The relationship of quantitative epidermal growth factor receptor expression in non-small cell lung cancer to long term survival.

D Veale1, N Kerr, G J Gibson, P J Kelly, A L Harris.   

Abstract

Increased expression of epidermal growth factor receptor (EGFr) has been reported in non small cell lung cancers (NSCLC) when compared to normal lung. We have examined post-operative survival in 19 surgically treated patients with NSCLC who had full characterisation of EGFr on primary tumour membrane preparations from resection specimens. There were ten squamous, seven adeno and two large cell carcinomas. The median concentration of high affinity sites was 31 fmol per mg of protein (4-1532) and the median dissociation constant (Kd) of these high affinity sites was 2.3 x 10(-10) per mol (1.2-30 x 10(-10)). Seven patients survived over 5 years. Twelve patients died between 8.5 and 55 months from the time of surgery. When > 5 year survivors were compared to non-survivors there was no difference as regards tumour size or stage, or as regards age or sex.
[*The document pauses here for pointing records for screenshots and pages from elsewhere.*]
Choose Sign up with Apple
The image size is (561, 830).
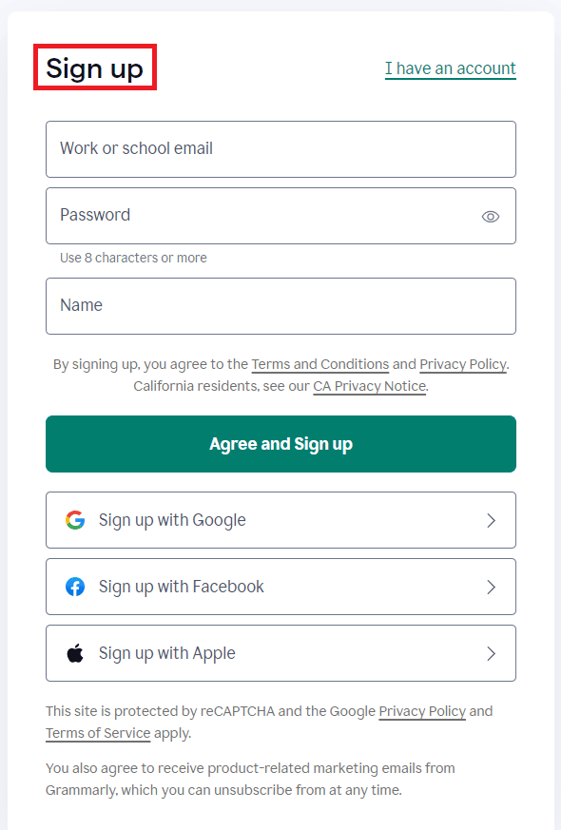281,653
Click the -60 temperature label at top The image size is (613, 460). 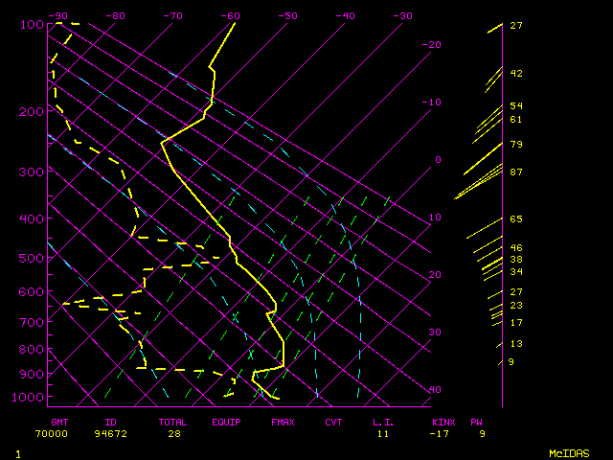click(x=230, y=16)
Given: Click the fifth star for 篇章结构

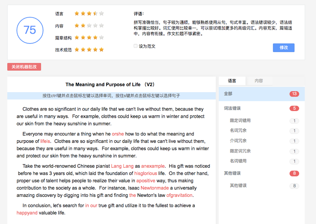Looking at the screenshot, I should point(101,37).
The survivors had a median concentration of high affinity EGFr sites of 16.1 fmol mg-1 protein compared to a median concentration of 68.6 fmol mg-1 protein in the non-survivors (P = 0.01 Wilcoxon test). No long term survivor had > 35 fmol mg-1 protein of receptor. Thus EGFr quantitation may give independent prognostic information in NSCLC and help to select patients for adjuvant therapy after surgery. These results need confirmation in a larger prospective study.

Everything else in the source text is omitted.